LRD guides and handbook July 2018

Health and safety law 2018

Chapter 4

Court victory for blacklisted workers but fight goes on


[ch 4: pages 76-77]

The Blacklist Support Group (BSG) and trade unions waged a long battle for justice for blacklisted workers and in May 2016 won a multimillion pound compensation settlement just before a High Court trial was due to begin.



They brought their cases against construction companies Balfour Beatty, Carillion, Costain, Kier, Laing O’Rourke, Sir Robert McAlpine, Skanska UK and VINCI and they included claims for misuse of confidential information, breach of the Data Protection Act 1998, unlawful means conspiracy, breach of privacy and defamation. They concerned 30 years of blacklisting activities by these companies, the Economic League and the Consulting Association.



The total value of settlements for union members and blacklisted workers represented by law firm Guney, Clark and Ryan, was around £75 million for 771 claimants including legal costs on both sides estimated at £25 million.

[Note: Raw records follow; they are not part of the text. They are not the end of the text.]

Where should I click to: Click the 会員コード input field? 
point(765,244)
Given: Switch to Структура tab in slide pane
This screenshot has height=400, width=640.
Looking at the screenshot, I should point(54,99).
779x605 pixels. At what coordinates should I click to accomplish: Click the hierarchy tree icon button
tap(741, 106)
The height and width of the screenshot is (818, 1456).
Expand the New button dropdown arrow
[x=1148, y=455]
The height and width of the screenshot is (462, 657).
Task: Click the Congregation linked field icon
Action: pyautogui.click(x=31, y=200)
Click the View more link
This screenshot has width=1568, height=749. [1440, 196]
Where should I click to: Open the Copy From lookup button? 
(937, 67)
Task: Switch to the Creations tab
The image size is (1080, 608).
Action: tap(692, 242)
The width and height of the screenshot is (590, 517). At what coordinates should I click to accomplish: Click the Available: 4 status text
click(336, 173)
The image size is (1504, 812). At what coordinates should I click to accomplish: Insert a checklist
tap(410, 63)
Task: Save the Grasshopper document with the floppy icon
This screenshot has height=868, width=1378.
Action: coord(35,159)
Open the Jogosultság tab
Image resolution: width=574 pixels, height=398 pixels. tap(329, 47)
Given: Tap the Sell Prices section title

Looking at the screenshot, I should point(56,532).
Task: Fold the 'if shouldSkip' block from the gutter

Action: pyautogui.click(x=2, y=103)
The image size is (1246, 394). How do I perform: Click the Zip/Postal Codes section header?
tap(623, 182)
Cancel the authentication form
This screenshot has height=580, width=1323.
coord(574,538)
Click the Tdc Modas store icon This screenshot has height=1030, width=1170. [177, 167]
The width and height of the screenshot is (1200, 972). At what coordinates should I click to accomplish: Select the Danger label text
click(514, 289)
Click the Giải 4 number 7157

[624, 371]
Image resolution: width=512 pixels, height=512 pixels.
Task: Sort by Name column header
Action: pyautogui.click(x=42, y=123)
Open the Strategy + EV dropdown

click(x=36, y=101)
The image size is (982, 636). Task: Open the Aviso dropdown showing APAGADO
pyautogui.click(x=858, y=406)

In December 2017, the general union Unite launched new proceedings for more than 70 blacklisted construction workers against four ex-chairmen of the Consulting Association and 13 companies, alleging unlawful conspiracy, breach of privacy, defamation and data protection offences. 


In March 2018, the Metropolitan Police confirmed, as long suspected, that police officers unlawfully passed information about blacklisted workers to construction companies involved in blacklisting. In June 2018 the general GMB union referred the Metropolitan Police to the ICO after the force failed to answer a Freedom of Information (FOI) request. The union filed a request for the Metropolitan Police’s full internal investigation report, all emails relating to the report, and details of overt and covert meetings between officers and members of blacklisting organisations. The deadline passed without response, the GMB said. A number of unions, the firefighters’ union FBU, miners’ union NUM and Unite, as well as the BSG, are core participants in the ongoing public inquiry into undercover policing known as the Mittings Inquiry (see www.ucpi.org.uk). However, many campaigners walked out of the inquiry earlier this year after Mitting granted former undercover officers anonymity.


Developments in the anti-blacklisting campaign can be found on the Blacklist Support Group blog at: www.hazards.org/blacklistblog.